BEGIN Given data

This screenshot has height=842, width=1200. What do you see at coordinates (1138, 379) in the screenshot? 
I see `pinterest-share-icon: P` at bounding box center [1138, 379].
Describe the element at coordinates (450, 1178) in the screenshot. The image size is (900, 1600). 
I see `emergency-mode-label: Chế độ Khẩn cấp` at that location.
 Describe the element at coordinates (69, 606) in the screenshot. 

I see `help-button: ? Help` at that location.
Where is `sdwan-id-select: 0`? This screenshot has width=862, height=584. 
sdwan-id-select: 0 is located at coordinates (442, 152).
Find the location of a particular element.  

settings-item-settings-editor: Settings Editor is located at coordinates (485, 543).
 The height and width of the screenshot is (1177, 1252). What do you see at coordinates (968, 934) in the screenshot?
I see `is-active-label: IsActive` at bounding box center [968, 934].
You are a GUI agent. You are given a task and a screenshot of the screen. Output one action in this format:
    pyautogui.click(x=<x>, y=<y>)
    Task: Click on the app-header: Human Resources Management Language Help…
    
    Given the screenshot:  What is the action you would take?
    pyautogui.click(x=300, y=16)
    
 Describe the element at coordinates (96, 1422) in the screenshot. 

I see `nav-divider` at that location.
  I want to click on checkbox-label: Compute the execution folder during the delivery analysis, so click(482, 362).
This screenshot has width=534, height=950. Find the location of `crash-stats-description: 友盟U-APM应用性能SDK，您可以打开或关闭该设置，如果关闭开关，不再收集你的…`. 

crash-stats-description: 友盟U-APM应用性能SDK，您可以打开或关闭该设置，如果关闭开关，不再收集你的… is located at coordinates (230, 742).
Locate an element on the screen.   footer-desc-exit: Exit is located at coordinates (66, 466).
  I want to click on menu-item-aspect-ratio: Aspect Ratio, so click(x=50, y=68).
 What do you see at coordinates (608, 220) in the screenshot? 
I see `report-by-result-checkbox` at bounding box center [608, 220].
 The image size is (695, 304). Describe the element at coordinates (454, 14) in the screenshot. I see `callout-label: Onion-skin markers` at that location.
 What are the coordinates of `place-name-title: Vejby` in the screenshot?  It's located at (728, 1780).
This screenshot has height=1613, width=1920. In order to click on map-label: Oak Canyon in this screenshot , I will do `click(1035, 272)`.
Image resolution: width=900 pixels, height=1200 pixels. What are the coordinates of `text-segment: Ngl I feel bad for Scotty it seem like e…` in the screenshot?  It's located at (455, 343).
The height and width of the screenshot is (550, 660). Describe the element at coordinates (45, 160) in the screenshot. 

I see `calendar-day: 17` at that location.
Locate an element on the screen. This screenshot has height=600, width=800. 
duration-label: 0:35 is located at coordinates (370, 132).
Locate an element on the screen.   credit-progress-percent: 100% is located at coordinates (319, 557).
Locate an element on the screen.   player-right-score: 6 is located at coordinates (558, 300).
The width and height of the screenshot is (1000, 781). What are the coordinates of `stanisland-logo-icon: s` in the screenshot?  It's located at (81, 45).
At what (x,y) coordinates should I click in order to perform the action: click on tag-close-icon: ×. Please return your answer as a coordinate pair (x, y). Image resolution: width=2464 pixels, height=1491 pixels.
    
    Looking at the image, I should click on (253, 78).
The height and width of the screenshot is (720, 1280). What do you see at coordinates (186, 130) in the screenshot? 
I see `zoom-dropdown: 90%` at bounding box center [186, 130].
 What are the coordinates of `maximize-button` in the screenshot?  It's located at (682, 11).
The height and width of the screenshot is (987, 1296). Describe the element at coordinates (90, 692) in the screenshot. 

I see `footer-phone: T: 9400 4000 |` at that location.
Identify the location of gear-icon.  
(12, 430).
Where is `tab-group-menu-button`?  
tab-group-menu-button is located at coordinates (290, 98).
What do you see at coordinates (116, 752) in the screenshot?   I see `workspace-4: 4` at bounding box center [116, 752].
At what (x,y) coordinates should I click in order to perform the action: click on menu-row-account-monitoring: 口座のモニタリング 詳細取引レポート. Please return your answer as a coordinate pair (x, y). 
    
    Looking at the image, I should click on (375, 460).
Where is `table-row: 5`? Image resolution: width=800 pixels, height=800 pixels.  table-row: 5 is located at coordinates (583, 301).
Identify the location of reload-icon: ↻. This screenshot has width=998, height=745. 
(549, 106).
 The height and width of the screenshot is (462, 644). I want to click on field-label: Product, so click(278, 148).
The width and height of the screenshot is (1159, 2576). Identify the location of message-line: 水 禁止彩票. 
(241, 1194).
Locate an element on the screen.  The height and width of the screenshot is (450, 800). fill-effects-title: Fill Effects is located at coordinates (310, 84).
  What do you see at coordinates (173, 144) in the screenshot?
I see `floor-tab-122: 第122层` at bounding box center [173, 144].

END Given data

Return the data above unchanged, from its first line up to and including the line with "coordinates (230, 742).".

This screenshot has height=842, width=1200. What do you see at coordinates (1138, 379) in the screenshot? 
I see `pinterest-share-icon: P` at bounding box center [1138, 379].
Describe the element at coordinates (450, 1178) in the screenshot. The image size is (900, 1600). 
I see `emergency-mode-label: Chế độ Khẩn cấp` at that location.
 Describe the element at coordinates (69, 606) in the screenshot. 

I see `help-button: ? Help` at that location.
Where is `sdwan-id-select: 0`? This screenshot has width=862, height=584. 
sdwan-id-select: 0 is located at coordinates (442, 152).
Find the location of a particular element.  

settings-item-settings-editor: Settings Editor is located at coordinates (485, 543).
 The height and width of the screenshot is (1177, 1252). What do you see at coordinates (968, 934) in the screenshot?
I see `is-active-label: IsActive` at bounding box center [968, 934].
You are a GUI agent. You are given a task and a screenshot of the screen. Output one action in this format:
    pyautogui.click(x=<x>, y=<y>)
    Task: Click on the app-header: Human Resources Management Language Help…
    
    Given the screenshot:  What is the action you would take?
    pyautogui.click(x=300, y=16)
    
 Describe the element at coordinates (96, 1422) in the screenshot. 

I see `nav-divider` at that location.
  I want to click on checkbox-label: Compute the execution folder during the delivery analysis, so click(482, 362).
This screenshot has width=534, height=950. Find the location of `crash-stats-description: 友盟U-APM应用性能SDK，您可以打开或关闭该设置，如果关闭开关，不再收集你的…`. 

crash-stats-description: 友盟U-APM应用性能SDK，您可以打开或关闭该设置，如果关闭开关，不再收集你的… is located at coordinates (230, 742).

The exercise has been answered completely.